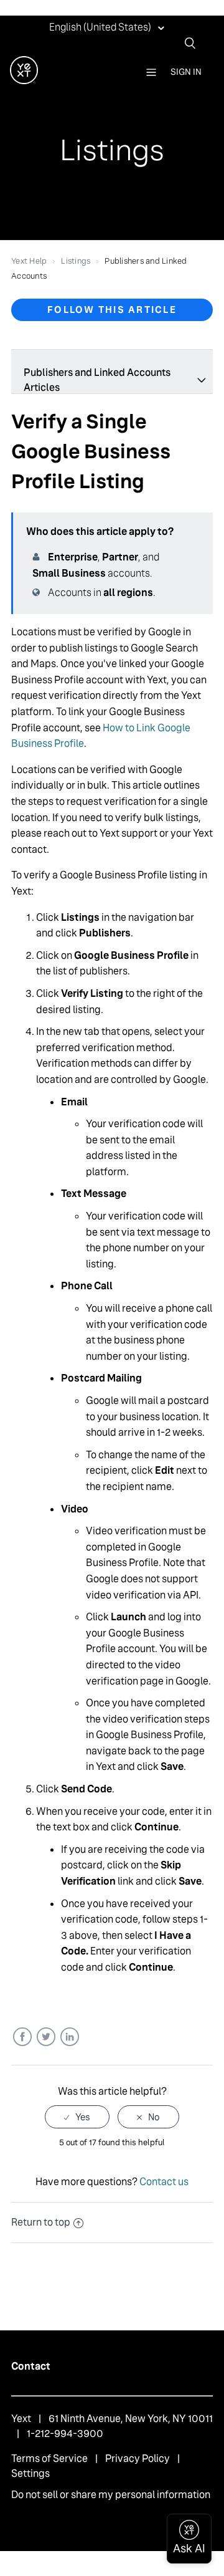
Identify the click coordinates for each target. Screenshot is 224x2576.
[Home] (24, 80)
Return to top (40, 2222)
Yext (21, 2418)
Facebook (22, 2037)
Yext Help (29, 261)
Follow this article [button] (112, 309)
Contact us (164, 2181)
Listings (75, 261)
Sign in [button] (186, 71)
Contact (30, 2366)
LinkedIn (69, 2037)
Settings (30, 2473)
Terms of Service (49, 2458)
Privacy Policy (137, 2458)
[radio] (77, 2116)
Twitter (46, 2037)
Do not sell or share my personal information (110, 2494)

+ + + +

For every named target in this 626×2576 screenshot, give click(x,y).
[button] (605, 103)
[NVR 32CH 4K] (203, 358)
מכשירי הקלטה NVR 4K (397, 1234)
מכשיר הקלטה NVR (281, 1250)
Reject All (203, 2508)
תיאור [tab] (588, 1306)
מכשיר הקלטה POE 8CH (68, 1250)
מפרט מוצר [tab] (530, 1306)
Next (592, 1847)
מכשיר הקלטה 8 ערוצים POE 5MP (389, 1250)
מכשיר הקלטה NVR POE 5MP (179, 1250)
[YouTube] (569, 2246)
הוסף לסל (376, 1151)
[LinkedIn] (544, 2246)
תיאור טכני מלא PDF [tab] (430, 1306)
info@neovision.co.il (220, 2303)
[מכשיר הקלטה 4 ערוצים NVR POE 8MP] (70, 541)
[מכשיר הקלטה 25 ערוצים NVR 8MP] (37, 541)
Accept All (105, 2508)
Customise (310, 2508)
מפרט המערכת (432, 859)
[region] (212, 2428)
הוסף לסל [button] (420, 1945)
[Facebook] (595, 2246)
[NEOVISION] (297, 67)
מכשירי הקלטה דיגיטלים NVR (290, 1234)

+ + + +

*YOUR INSTRUCTIONS*. Search the records for the word "target", then list every line that has it.

*REPLY TO THE TASK*.
Identify the click coordinates for each target. Screenshot is 224x2576.
For every named target in this 626×2576 screenshot, give click(x,y).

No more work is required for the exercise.